Effects of AT1 receptor and beta1 receptor blocking on blood pressure, peripheral hemodynamic and lipid profile in statin-treated hypertensive hypercholesterolemic patients.

Recent evidences suggest a relationship between angiotensin 1 (AT1) receptor gene expression and low density lipoprotein cholesterol (LDL-C) plasma level. We enrolled 16 untreated hypertensive hypercholesterolemic patients (57.4 ± 7 years old) in a randomized, single-blind, cross-over design. All the patients were allocated to treatment with simvastatin 20 mg/day for 2 weeks, then randomly assigned to telmisartan (40-80 mg/day) or bisoprolol (5-10 mg/day). After 4 weeks the antihypertensive drugs have been withdrawn for a wash-out period of 2 weeks when they were treated with simvastatin alone, then they have been allocated to the alternative antihypertensive treatment for four additional weeks.
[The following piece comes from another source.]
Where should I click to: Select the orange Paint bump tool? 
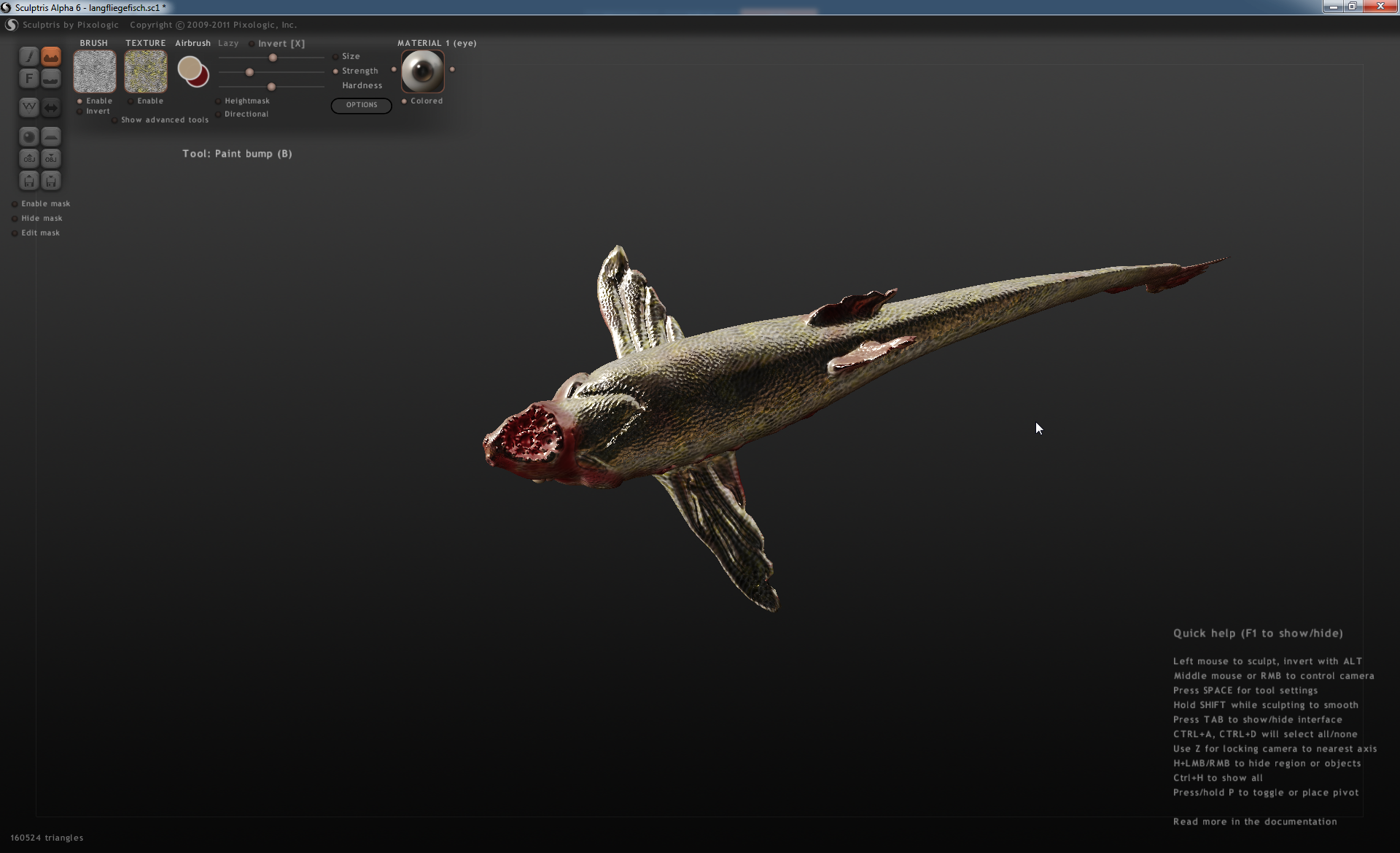pyautogui.click(x=51, y=56)
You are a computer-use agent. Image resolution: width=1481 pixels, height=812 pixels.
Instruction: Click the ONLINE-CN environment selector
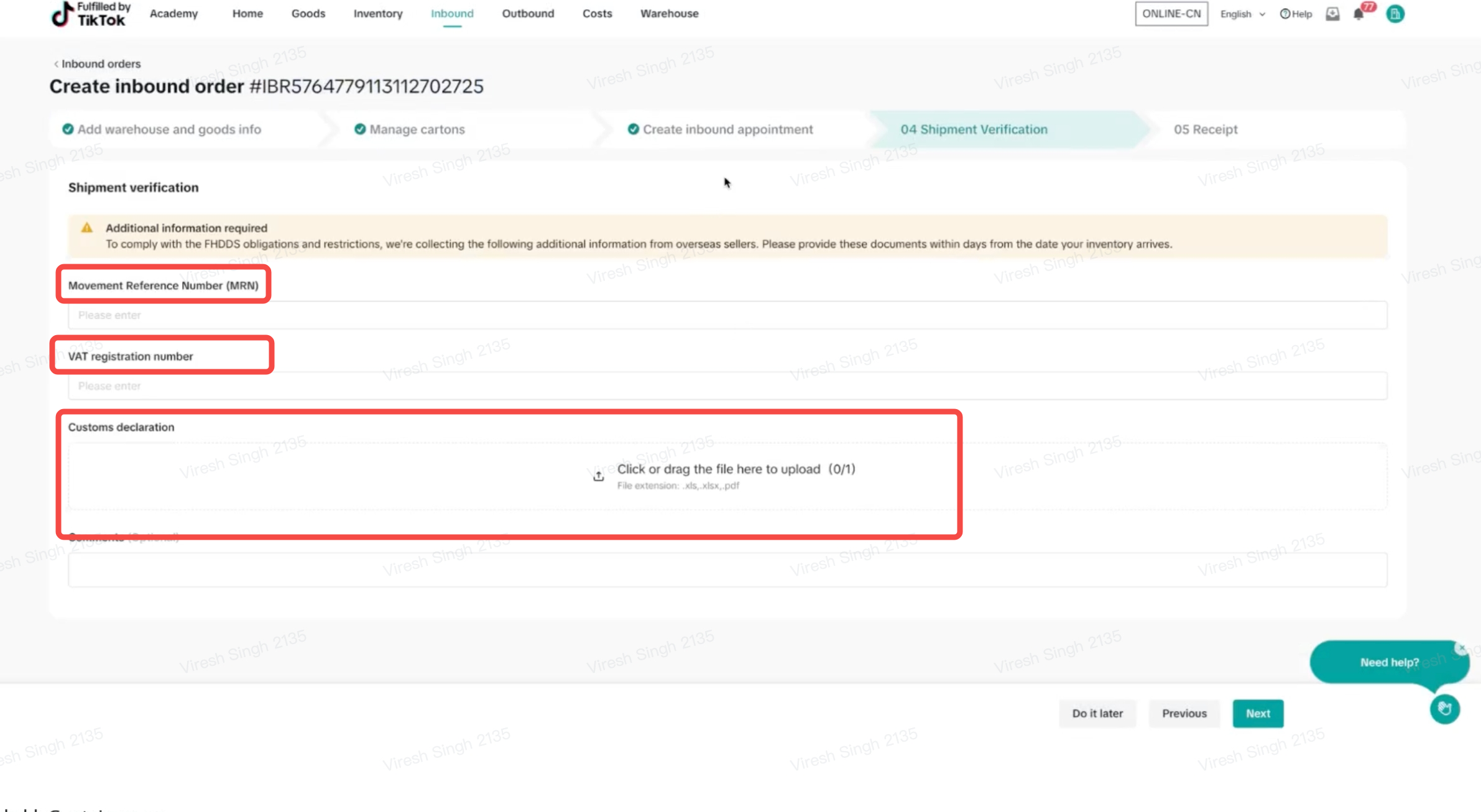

We measured: systolic (SBP) and diastolic BP (DBP), 24-h mean BP (MBP), Baseline and post-ischemia forearm blood flow (FBF) and vascular resistance (FVR), and Lipid profile. After 2 weeks of treatment with Simvastatin, baseline and post-ischemic FBF increased (both P < 0.05), while baseline and post-ischemic FVR decreased (both P < 0.05). Standing DBP and MBP were reduced more after treatment with telmisartan than with bisoprolol (P < 0.05). Basal and post-ischemic FBF were significantly increased (P < 0.05 and P < 0.005, respectively) and basal and post-ischemic FVR significantly decreased (both P < 0.005) only after treatment with telmisartan, as well as plasma triglycerides (TG) (P < 0.05). From this preliminary study carried out on hypercholesterolemic hypertensive patients it appears that the association of telmisartan and simvastatin (but not of bisoprolol and simvastatin) could exert positive effects on a large quantity of vascular functionality parameters, just after a short treatment.